The company management applied for Kurzarbeit, which involves the government offsetting wages lost when companies are forced to temporarily halt activities.

One of the countries most affected by the outbreak has been South Korea. Korean Air, the national airline of South Korea, one of the top 5 countries where all airlines have stopped their flights completely (others are China, Italy, Iran and Iraq), grounded 90 aircraft in its fleet, including 10 Airbus A380s. Korean Air expects that the flights will become normalized soon. If the situation persists for a longer period, the company`s senior management is concerned that they may reach the threshold where the airline cannot guarantee its survival. The airline runs its cargo operations with passenger aircraft to diversify cargo routes and reduce aircraft parking fees.

LOT Polish Airlines, the national airline of Poland, announced in January that it will buy Condor Airlines prior to the outbreak spread in Europe. However, it is said that the outbreak will also negatively affect this acquisition and that the Polish Airline will withdraw from this process. The parties will come together for the last time and announce the final decision.

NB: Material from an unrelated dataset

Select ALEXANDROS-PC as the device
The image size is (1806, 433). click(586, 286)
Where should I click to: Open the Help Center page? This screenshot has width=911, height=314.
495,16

Airlines are taking additional supportive decisions other than canceling flights and grounding aircraft to proceed with less damage. For example, they are returning leased aircraft in their fleet even while the lease period was still active. In addition, projects for fleet renewal and aircraft retirement, which are planned to be realized in the long term, are being brought forward. For example, American Airlines will retire 16 Boeing 767s in its fleet by the end of May and 34 Boeing 757s in the fleet will be retired by the end of the 2021 summer season.

Irish-based budget airline Ryanair has decided to ground the majority of the 450 Boeing 737-800 aircraft in its fleet and largely suspend their flights.

The three global alliances - StarAlliance, SkyTeam and OneWorld – jointly called for government aid to support this extraordinary situation.

Air France-KLM Group has decided to reduce flight operations by 70-90% and ground all Boeing 747 and Airbus A380 aircraft in the fleet.

American Airlines suspended nearly all long-haul international flights after Trump`s flight ban decision.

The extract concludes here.